But first, is Cambridge an open university?
The University of Cambridge states that it “is committed to disseminating its research and scholarship as widely as possible” and supports staff in making their research freely available. There is an open policy in place at the institution, which guides how researchers and staff make content and data available, and a board that oversees this work. The University itself hosts a research repository which includes published articles, conference papers, datasets, theses and video content — basically anything that is considered research output. There are also internal teams available who assist with preparing content and data for open distribution, advise on funding requirements with regard to open access, and provide guidance on sharing datasets.
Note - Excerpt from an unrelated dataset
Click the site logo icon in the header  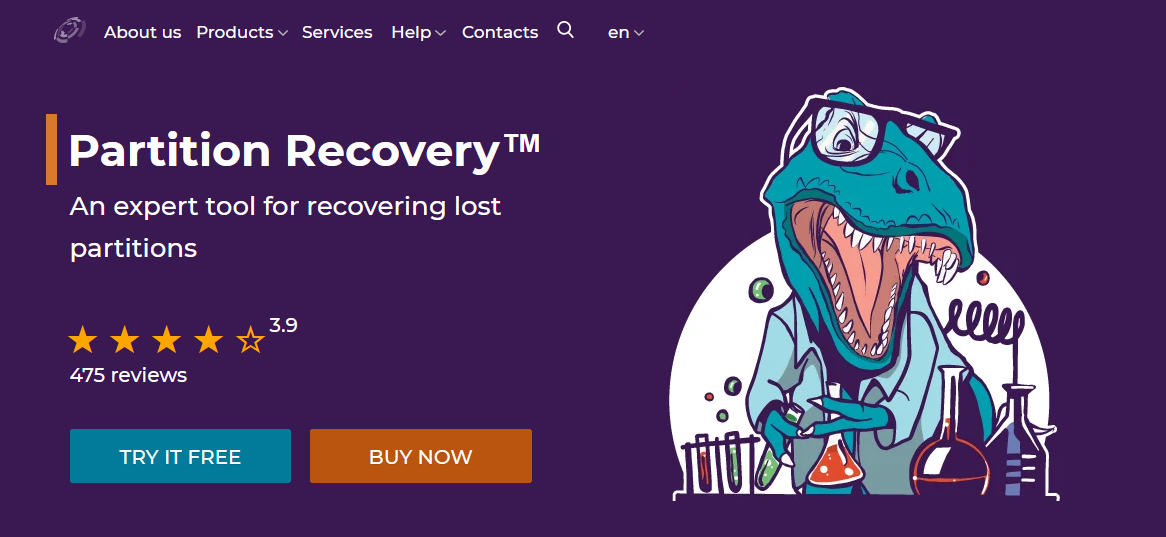pyautogui.click(x=69, y=31)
CUP, as a unit of the University, has an open access publishing division called Cambridge Open, centered on academic journal and book publishing. The principles of Cambridge Open (paraphrased) are:
Knowledge is for everyone. No one should be denied the discoveries and advances of learning or the ability to contribute to the pool of knowledge — whatever their academic status, means of funding or country of origin.
CUP has long history and reputation for producing high quality, authoritative content and the Open Access programme develops this further by bringing together a greater diversity of researchers and thinkers, creating a vigorous and fertile exchange of ideas.
They do this by supporting Gold Open Access, where the author or institution pays an article processing charge to be published and the article is then made freely available, as well as Green Open Access, where authors deposit articles or research (submission copies as opposed to final published copies) in institutional repositories. Both these approaches allow authors to comply with funding requirements of many research donors.
Open business models
Sub-Saharan Africa has a vibrant and diverse publishing industry, with local and international players producing content in a number of languages across various genres. Due to market conditions, however, many print books need to be sold at low-price points, e.g. full-colour, senior level textbooks are sold for less than $3 in some countries. At the same time governments and NGOs are constantly looking for ways to make content freely available as budgets for learning and teaching resource material are squeezed. See for example Siyavula, which develops free maths and science textbooks, and ELRU which maintains an open access database of early childhood development resources, both in South Africa. So, my interest lies in what the publisher’s’ role is when content is freely available in the digital environment, how a publisher can engage with and use open resources, how this sits alongside copyrighted content, and what other revenue streams or business models can a publisher embrace to develop sustainable businesses. Paul Stacey, one of our IOL mentors, has written extensively about open business models and how they can generate revenue while contributing to social good (see also the very useful Open Business Model generation tool, adapted by Paul Stacey), and I must thank him for some really interesting conversations we had when he was in Cape Town.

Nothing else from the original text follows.